QUELLENAUSZUG:

★ ★ ★

In den Jahren 1135 bis 1153 verfasste Bernhard von Clairvaux seine 86 »Sermones super Cantica Canticorum«, die nicht nur für die Theologie, sondern angesichts ihrer gehobenen Stilistik und historischen Bezüge beispielsweise auch für die mittellateinische Philologie und die Geschichtswissenschaft von Interesse sind. Im Zentrum der Studie von Stefan Constantinescu steht die 74. Predigt, in der Bernhard davon berichtet, wie ihn das »Verbum Dei« heimsuchte. Ausgehend von diesem Text, möchte Constantinescu die zentrale Bedeutung des Konzepts der »visitatio Verbi« für die Theologie Bernhards herausarbeiten und dabei auch nach dessen Relevanz für die Theologie des 21. Jahrhunderts fragen (S. 13). Dafür will er dem Schreibanlass Bernhards auf die Spur kommen und klären, ob es ihm mit dem Text um die Unterweisung des Nächsten oder die Erinnerung einer mystischen Erfahrung geht. In diesem Zusammenhang stellt er auch die Frage nach dem Wirklichkeitsverhältnis von Sprache und Erfahrung (»dans quelle mesure le récit de la ›visitatio Verbi‹ transmet une densité d’ordre ontologique?«, S. 16).

★ ★ ★

AUFGABEN:
1) Welche Predigt steht laut dem Quellenauszug im Zentrum der Studie von Stefan Constantinescu?
2) Führen Sie den Quellenauszug zu Bernhards Predigten über das Hohelied im Anschluss an seinen letzten Satz fort.
Die anschließenden Daten stammen aus einer anderen Quelle.

GEGEBENE DATEN:

★ ★ ★

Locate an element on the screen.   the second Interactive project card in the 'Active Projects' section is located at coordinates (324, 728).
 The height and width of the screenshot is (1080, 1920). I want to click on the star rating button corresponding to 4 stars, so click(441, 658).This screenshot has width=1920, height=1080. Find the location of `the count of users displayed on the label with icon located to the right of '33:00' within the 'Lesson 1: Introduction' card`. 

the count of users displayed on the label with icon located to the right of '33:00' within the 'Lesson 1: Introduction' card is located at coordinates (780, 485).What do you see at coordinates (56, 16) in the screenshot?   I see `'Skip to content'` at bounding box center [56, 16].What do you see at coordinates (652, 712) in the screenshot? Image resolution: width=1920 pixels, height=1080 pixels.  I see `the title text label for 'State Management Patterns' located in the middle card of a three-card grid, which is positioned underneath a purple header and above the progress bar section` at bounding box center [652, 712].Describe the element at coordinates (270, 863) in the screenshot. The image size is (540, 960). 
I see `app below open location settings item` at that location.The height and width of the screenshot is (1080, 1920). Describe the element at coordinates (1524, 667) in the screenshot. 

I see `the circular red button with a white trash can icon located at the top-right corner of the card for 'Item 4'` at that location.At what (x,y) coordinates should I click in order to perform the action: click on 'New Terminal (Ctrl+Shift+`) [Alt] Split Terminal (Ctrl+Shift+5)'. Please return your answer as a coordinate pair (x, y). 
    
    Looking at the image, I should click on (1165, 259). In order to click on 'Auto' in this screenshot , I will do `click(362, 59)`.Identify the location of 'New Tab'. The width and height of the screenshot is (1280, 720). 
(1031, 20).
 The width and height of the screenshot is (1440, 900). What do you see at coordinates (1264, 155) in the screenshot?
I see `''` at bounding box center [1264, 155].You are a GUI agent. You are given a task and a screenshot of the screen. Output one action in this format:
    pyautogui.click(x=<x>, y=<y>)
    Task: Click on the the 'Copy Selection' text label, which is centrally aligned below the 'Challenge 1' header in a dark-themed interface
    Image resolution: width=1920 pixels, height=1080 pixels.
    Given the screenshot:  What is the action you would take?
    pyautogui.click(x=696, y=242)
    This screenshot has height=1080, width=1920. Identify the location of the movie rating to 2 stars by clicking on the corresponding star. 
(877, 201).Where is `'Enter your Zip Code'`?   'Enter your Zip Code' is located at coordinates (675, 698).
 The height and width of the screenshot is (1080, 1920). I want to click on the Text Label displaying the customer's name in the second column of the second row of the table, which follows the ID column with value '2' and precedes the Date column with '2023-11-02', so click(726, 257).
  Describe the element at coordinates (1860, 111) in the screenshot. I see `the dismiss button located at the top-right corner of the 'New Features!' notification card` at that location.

★ ★ ★

LÖSUNGEN JE AUFGABE:
1) Die 74. Predigt.

2)
Der erste Teil der Arbeit widmet sich ausführlich der Frage nach der Versprachlichung der »visitatio« Erfahrung, während der zweite das besagte ontologische Verhältnis von Sprache und Erfahrung untersucht, mit einem gewissen Schwerpunkt auf ästhetischen Gesichtspunkten. Constantinescu zufolge erzeuge die Wortkunst eine ikonische Realität (»l’art des paroles en tant que réalité iconique«, S. 91); wie eine Ikone solle die Sprache das Unsagbare ausdrücken (S. 94). Es geht in der Konsequenz um die im Menschen bewirkte Veränderung, die Vergöttlichung durch den logos. Der dritte Teil schließlich verfolgt diese Transformation des Menschen weiter, bespricht die Rolle der Selbsterkenntnis und beschreibt die Effekte der »visitatio Verbi«, die in die Erkenntnis der Trinität mündet.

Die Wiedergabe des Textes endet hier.